The District of Columbia’s drugged driving law states: No individual shall operate or be in physical control of any vehicle in the District “while under the influence of intoxicating liquor or any drug or any combination thereof.” In other words, in the District of Columbia it’s a crime to drive while impaired from drug use. No blood testing standard is established in the District of Columbia – that is, there is no fixed amount of drugs within the blood system that determines conviction. Whether a driver is impaired is determined on a case-by-case basis and at the discretion of the prosecutor.
The District of Columbia’s drugged driving law is directed at the prohibition of controlled substances -- that is, any drug or chemical regulated by the government. A listing of controlled substances regulated by federal law are found at the Drug Enforcement Administration website. It’s not an acceptable defense to a drugged driving charge to claim that the driver is legally entitled to use the controlled substance.
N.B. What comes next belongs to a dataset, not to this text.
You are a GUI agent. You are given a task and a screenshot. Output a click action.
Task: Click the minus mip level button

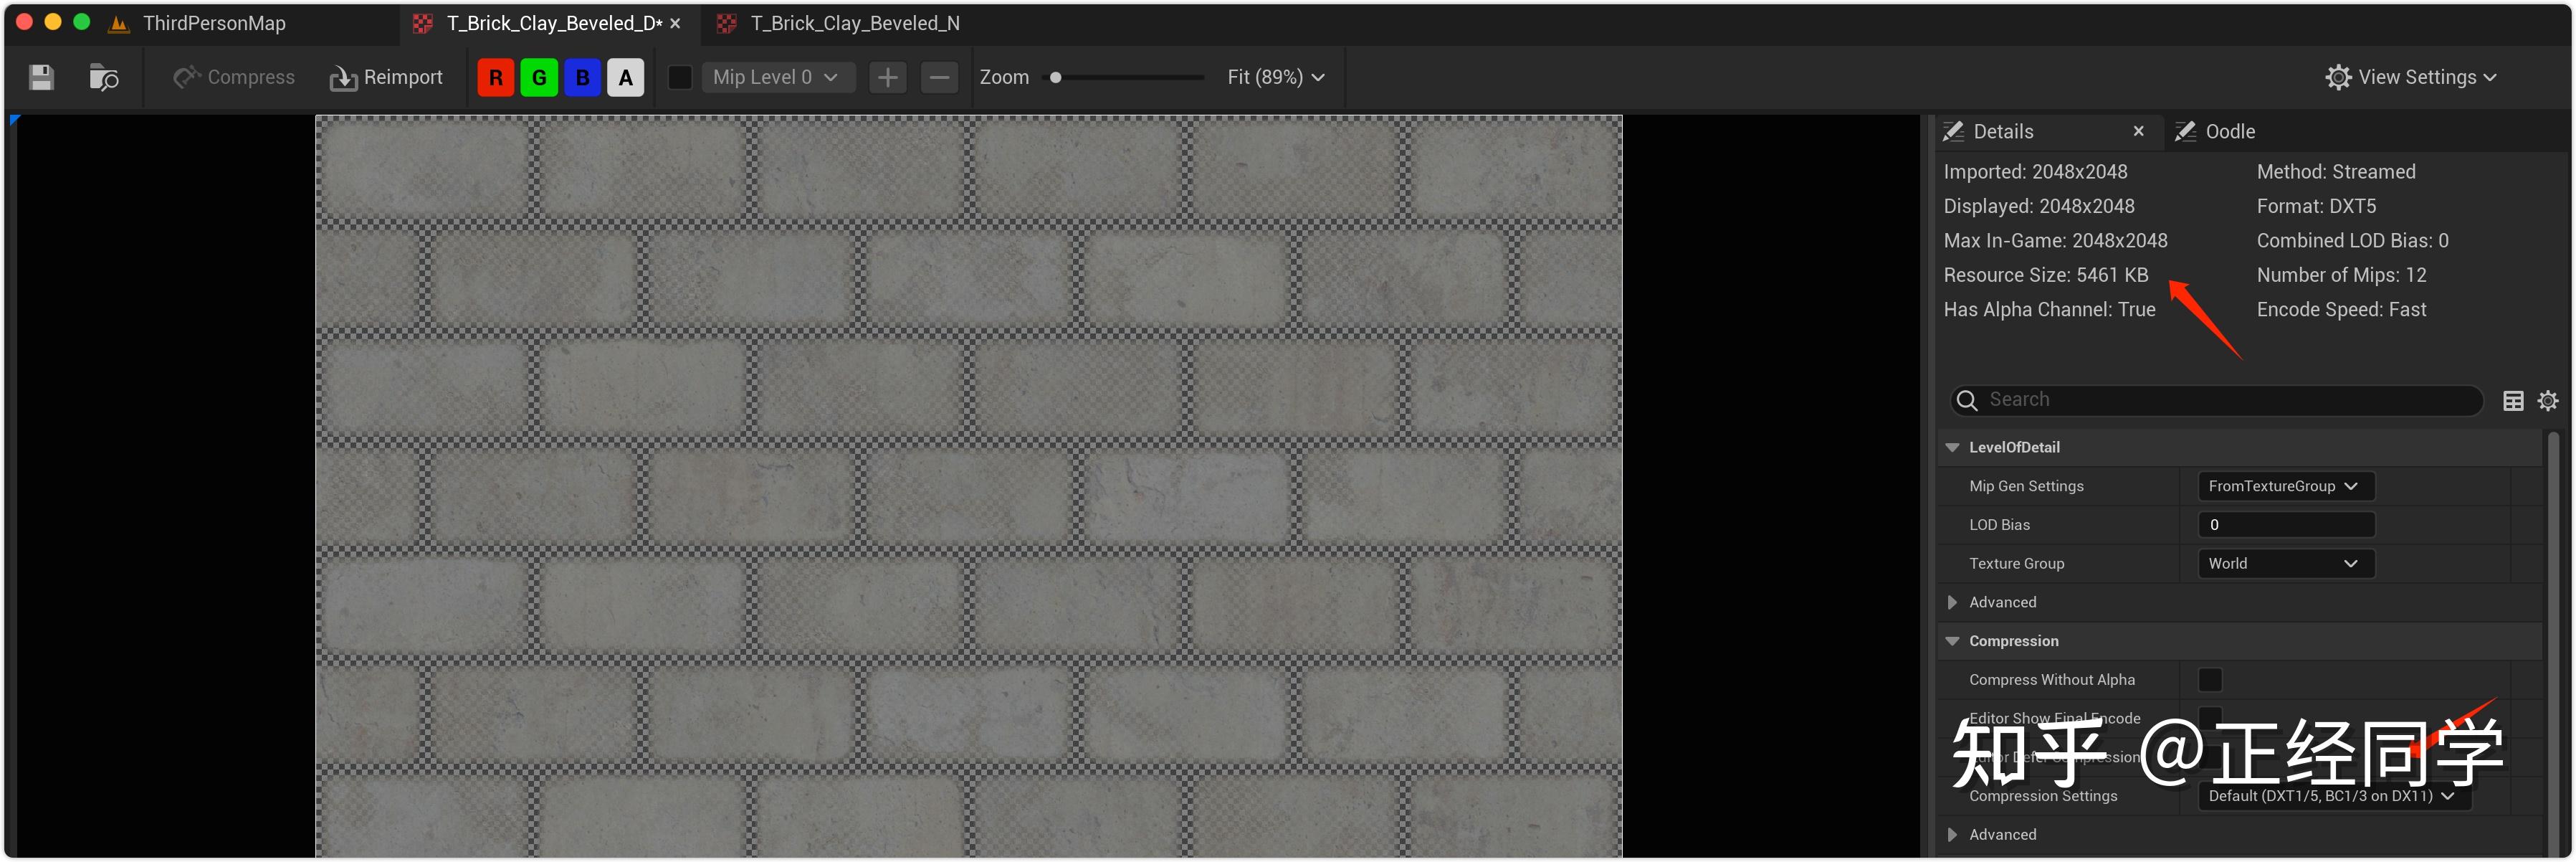click(939, 77)
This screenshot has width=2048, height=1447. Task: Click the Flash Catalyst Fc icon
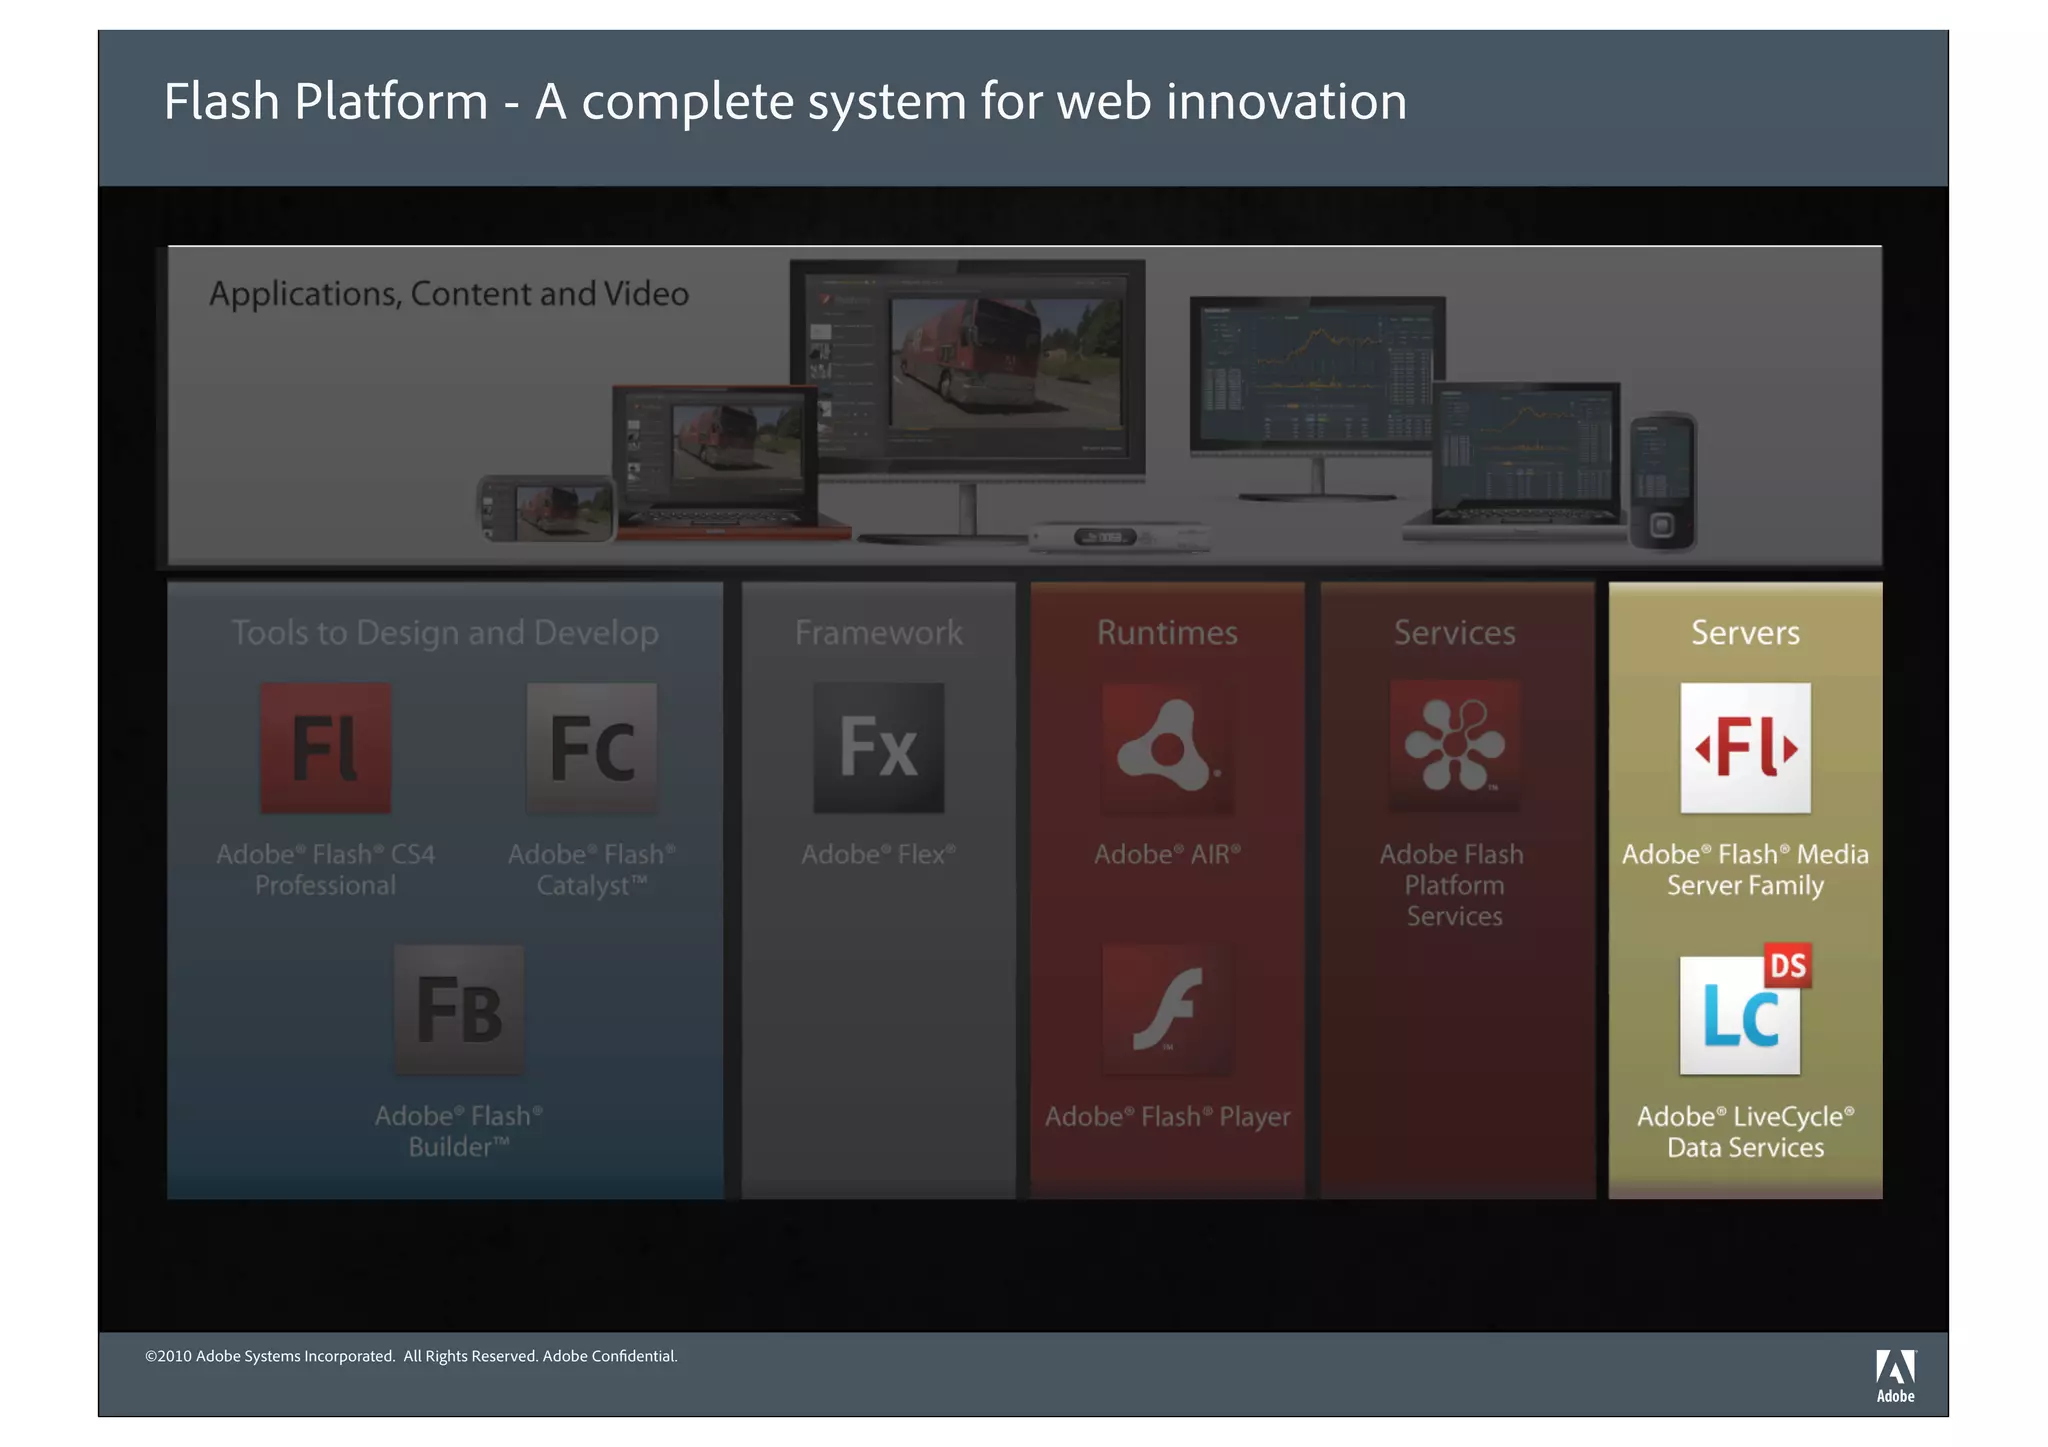(592, 747)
A driver arrested for drugged driving in the District of Columbia will be charged with driving under the influence and subject to DUI penalties. A conviction for drugged driving will be considered as a prior offense for purposes of calculating punishment regardless of whether a subsequent offense is due to alcohol or drugs. Read more about the District of Columbia’s DUI laws.
Yes, there is an implied consent rule for chemical testing. The refusal to take the test can be admitted into evidence against the driver.